Hankah, zâviye ve ribâtların idaresinden sorumlu sûfî ve âlimlerle fütüvvet teşkilâtında en üst makam sahiplerine verilen unvan.

Müellif:

“Şeyhler şeyhi” anlamına gelen şeyhü’ş-şüyûh, herhangi bir ilimde otorite kabul edilen kişilerin yanı sıra özellikle Şehâbeddin es-Sühreverdî gibi önde gelen sûfîlere verilen bir şeref unvanı olarak kullanılmakla birlikte Zengîler döneminde sûfîlere ait müesseselerin idaresinden sorumlu kişilere unvan olarak verilmiştir (DİA, XXXVIII, 40). Bu müesseseye ise “meşîhatü’ş-şüyûh, meşîhatü’l-meşâyîh” denilmiştir. Resmî bir görev olarak şeyhüşşüyûh tayininin ilk defa Nûreddin Zengî devrinde gerçekleştiği anlaşılmaktadır. Dönemin önde gelen fakih ve sûfîlerini çevresinde toplamak isteyen ve onlar için birçok yeni vakıf kuran Nûreddin Zengî’nin sûfî vakıflarının kontrolü amacıyla 568 (1172-73) yılında Dımaşk’a davet edip şeyhüşşüyûh tayin ettiği ilk kişi sûfî Ebü’l-Feth İmâdüddin Ömer b. Ali b. Muhammed b. Hameviyye’dir (Hameveyh). Dönemin meşhur inşâ kâtibi İmâdüddin el-Kâtib el-İsfahânî tarafından kaleme alınan menşurdan anlaşıldığına göre İbn Hameviyye Dımaşk, Hama, Humus, Ba‘lebek ve Halep’teki sûfî vakıflarıyla ilgili tek yetkili kişiydi (Münzirî, III, 16; Ebû Şâme el-Makdisî, II, 173, 264-265; İbn Vâsıl, III, 257).

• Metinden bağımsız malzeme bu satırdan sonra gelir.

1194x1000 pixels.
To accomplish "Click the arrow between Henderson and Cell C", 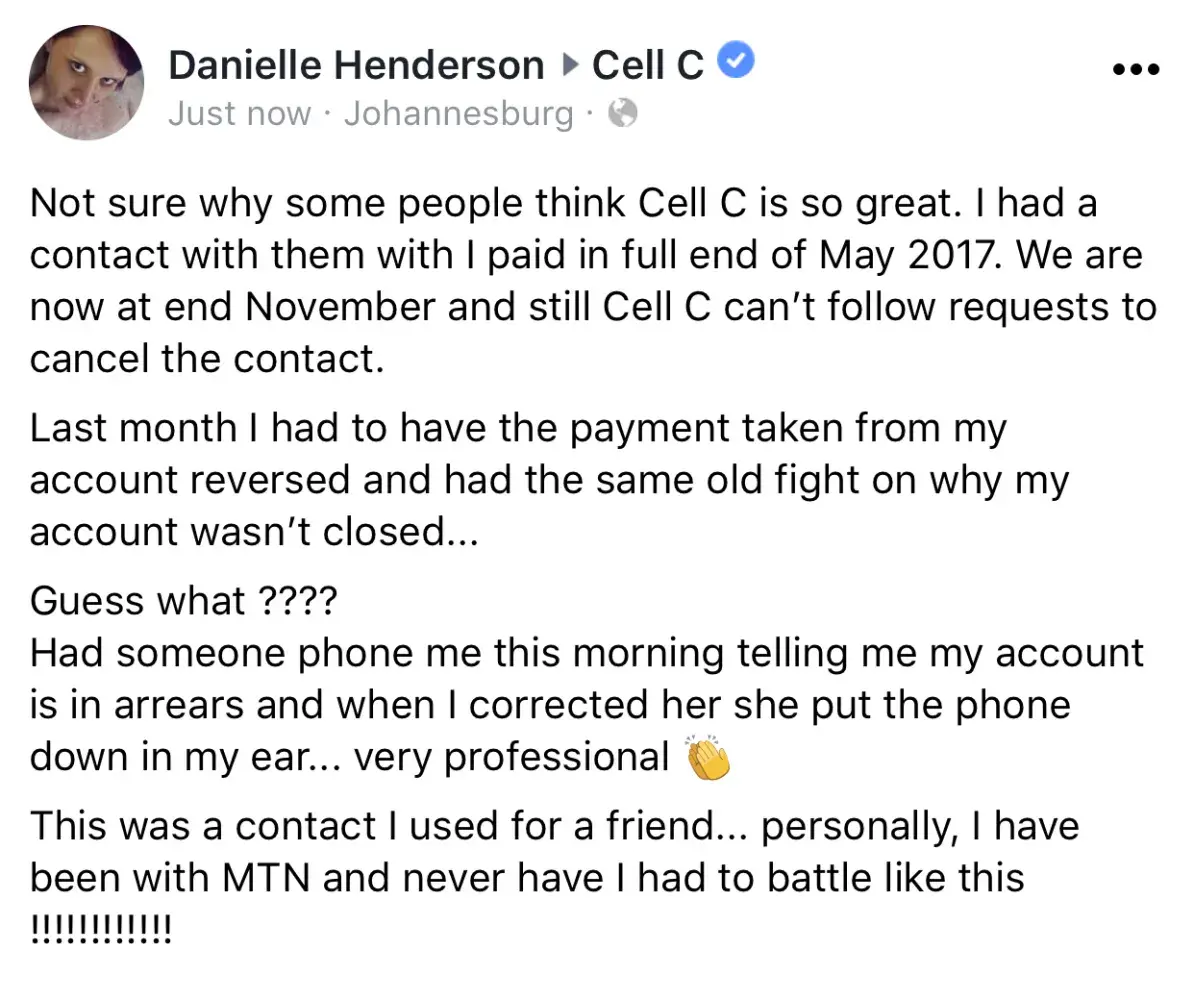I will click(569, 66).
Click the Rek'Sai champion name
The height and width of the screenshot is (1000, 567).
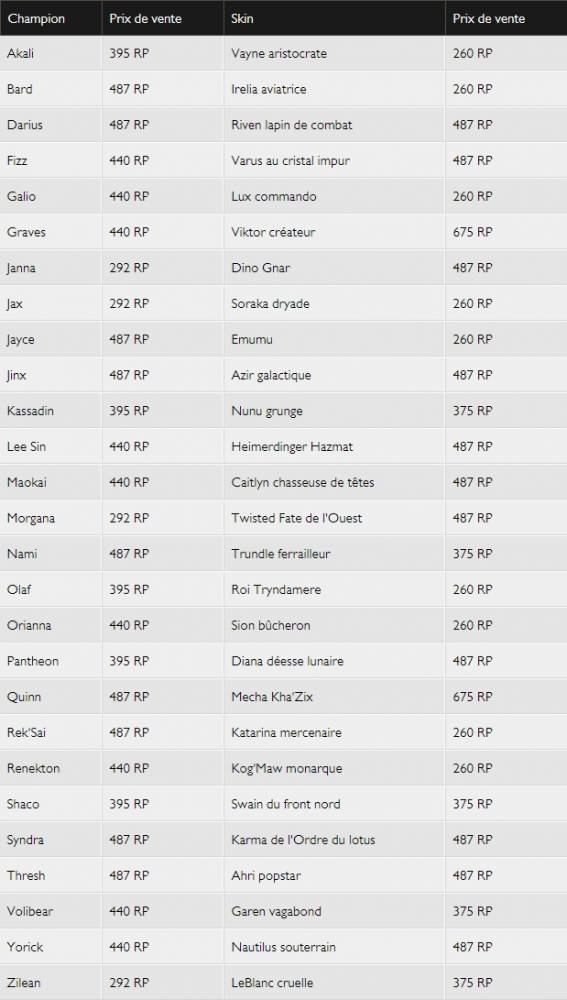click(26, 732)
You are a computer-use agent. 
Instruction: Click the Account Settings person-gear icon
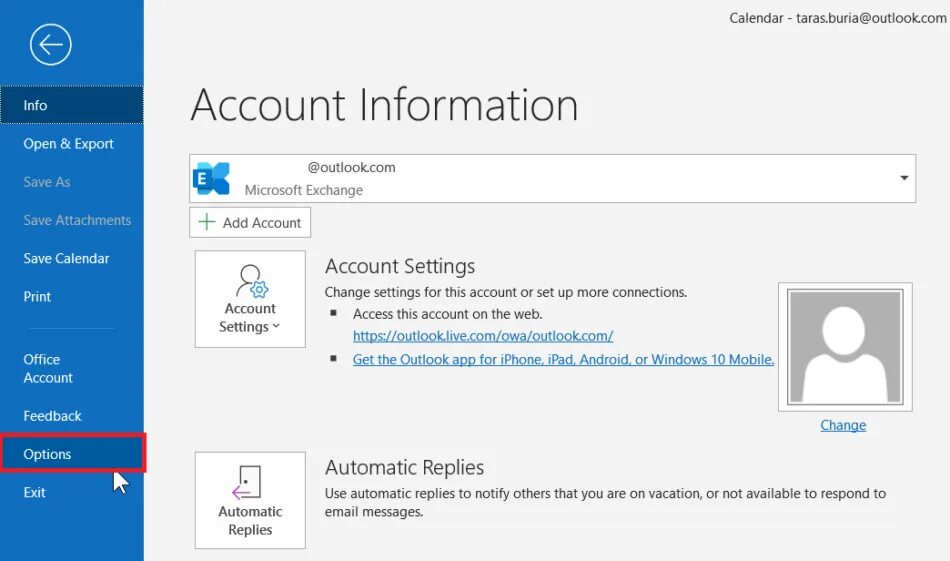pyautogui.click(x=250, y=281)
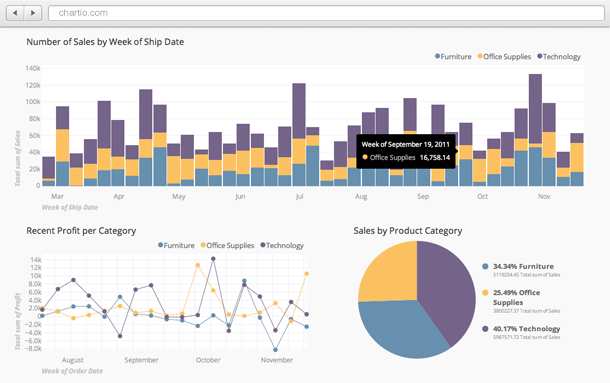Toggle Office Supplies in bar chart legend
The height and width of the screenshot is (383, 610).
pyautogui.click(x=504, y=56)
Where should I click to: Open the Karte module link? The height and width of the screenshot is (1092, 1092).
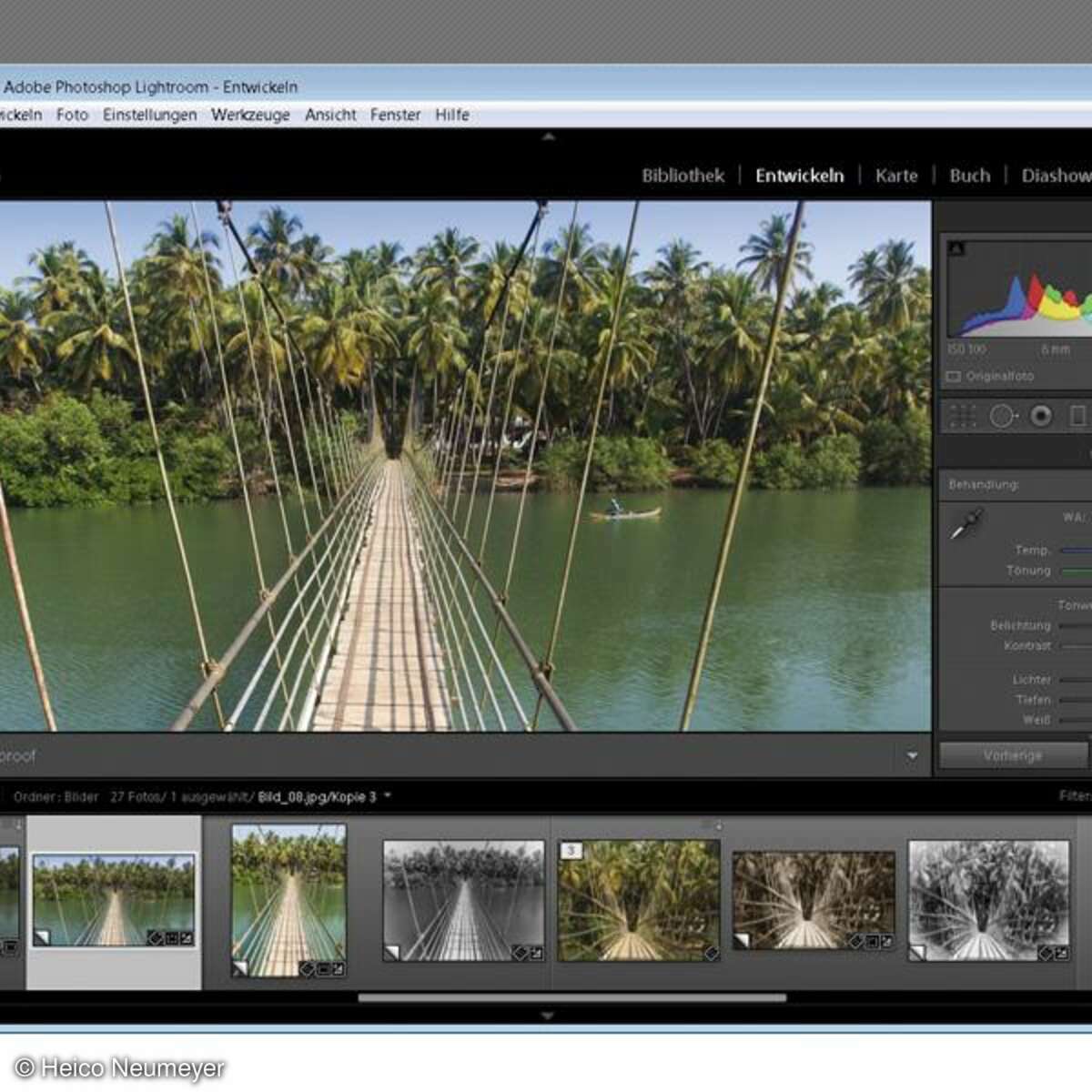click(x=896, y=176)
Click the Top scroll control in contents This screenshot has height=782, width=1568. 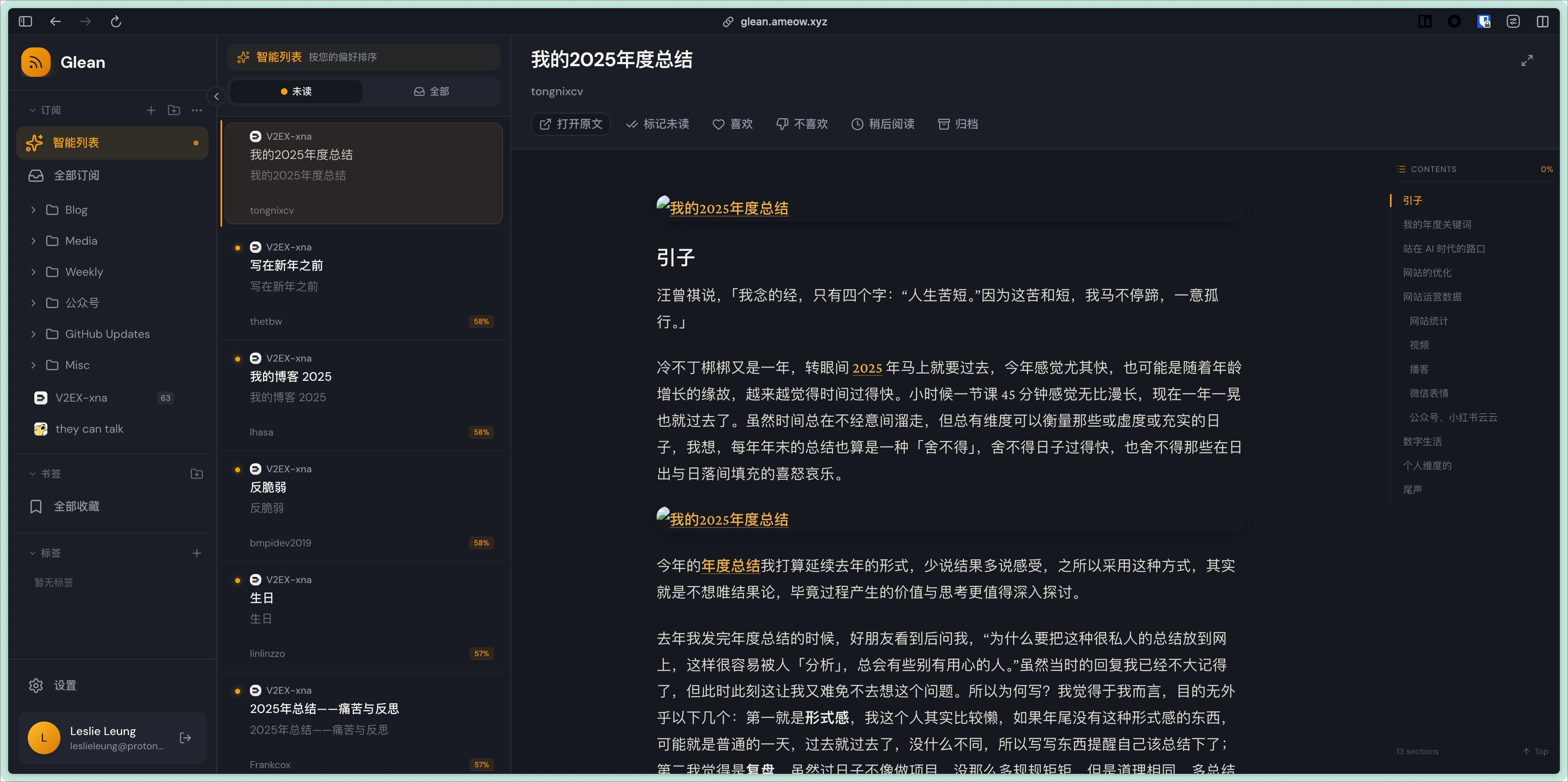click(1535, 751)
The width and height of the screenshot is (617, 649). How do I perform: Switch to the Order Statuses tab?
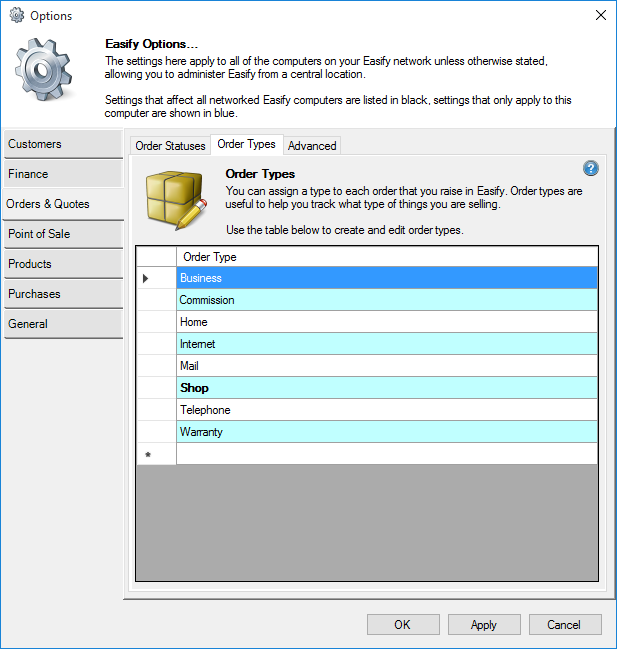pos(170,146)
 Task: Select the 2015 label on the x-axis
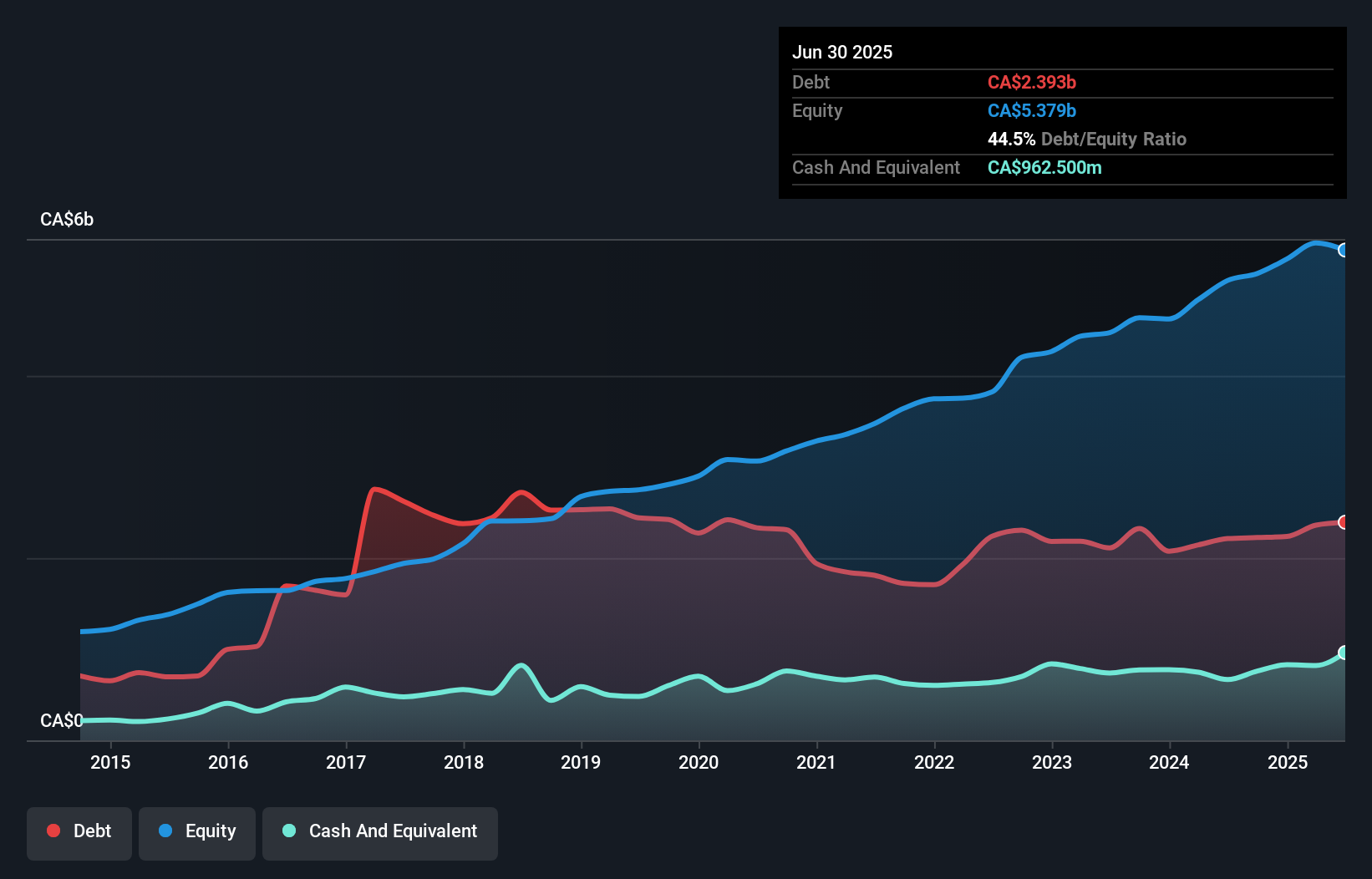click(x=110, y=762)
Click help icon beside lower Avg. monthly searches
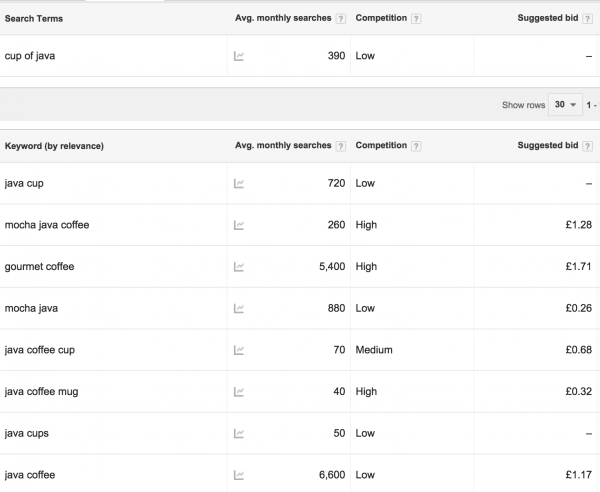This screenshot has height=492, width=600. 341,146
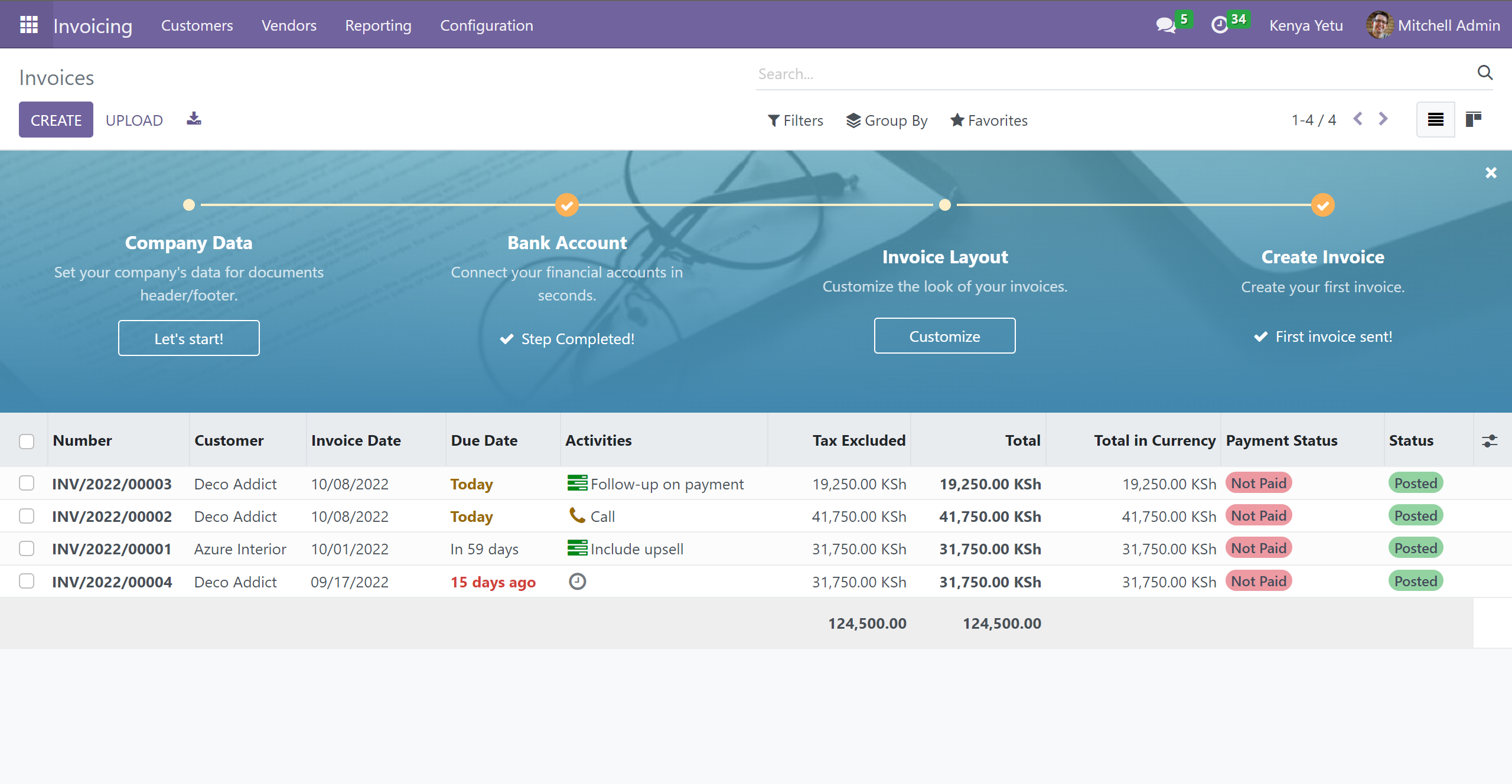The height and width of the screenshot is (784, 1512).
Task: Click the download icon next to Upload
Action: click(194, 119)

Zengîler’den sonra Eyyûbîler ve Memlükler döneminde de Suriye ve Mısır’daki sûfî vakıflarından sorumlu bir şeyhüşşüyûh tayini geleneği sürdürüldü. Eyyûbîler devrinde Mısır’daki ilk şeyhüşşüyûh 569 (1173-74) yılında Selâhaddîn-i Eyyûbî tarafından tayin edildi (Makrîzî, el-Ḫıṭaṭ, III, 570). Böylece Mısır ve Suriye bölgelerine iki ayrı şeyhüşşüyûh görevlendirme uygulaması başlatılmış oldu, bu uygulama Memlükler’in son dönemlerine kadar devam etti. Zengîler devri boyunca görevinde kalan İbn Hameviyye, Eyyûbîler’in bölgede hâkimiyeti ele geçirmelerinden sonra Selâhaddîn-i Eyyûbî döneminde de Dımaşk şeyhüşşüyûhu olarak görevini sürdürdü. Selâhaddin’in ardından Eyyûbîler’in sürdürdüğü siyasî ve idarî açıdan parçalı yapı içinde Mısır şeyhüşşüyûhu Mısır’a, Dımaşk şeyhüşşüyûhu Dımaşk’a hâkim olan melikler tarafından göreve getirildi. Ayrıca bu dönemde Suriye bölgesi çoğu zaman birden fazla melik tarafından yönetildiğinden Dımaşk’taki şeyhüşşüyûhun görev alanında zaman zaman değişiklikler meydana geldi. Memlükler devrinde ise Mısır’da görev yapan şeyhüşşüyûhu bizzat sultan tayin ediyordu. Dımaşk şeyhüşşüyûhu çoğu zaman Mısır’daki sultan, bazan da onun Suriye’deki nâibi tarafından atanırdı (Kalkaşendî, XI, 370).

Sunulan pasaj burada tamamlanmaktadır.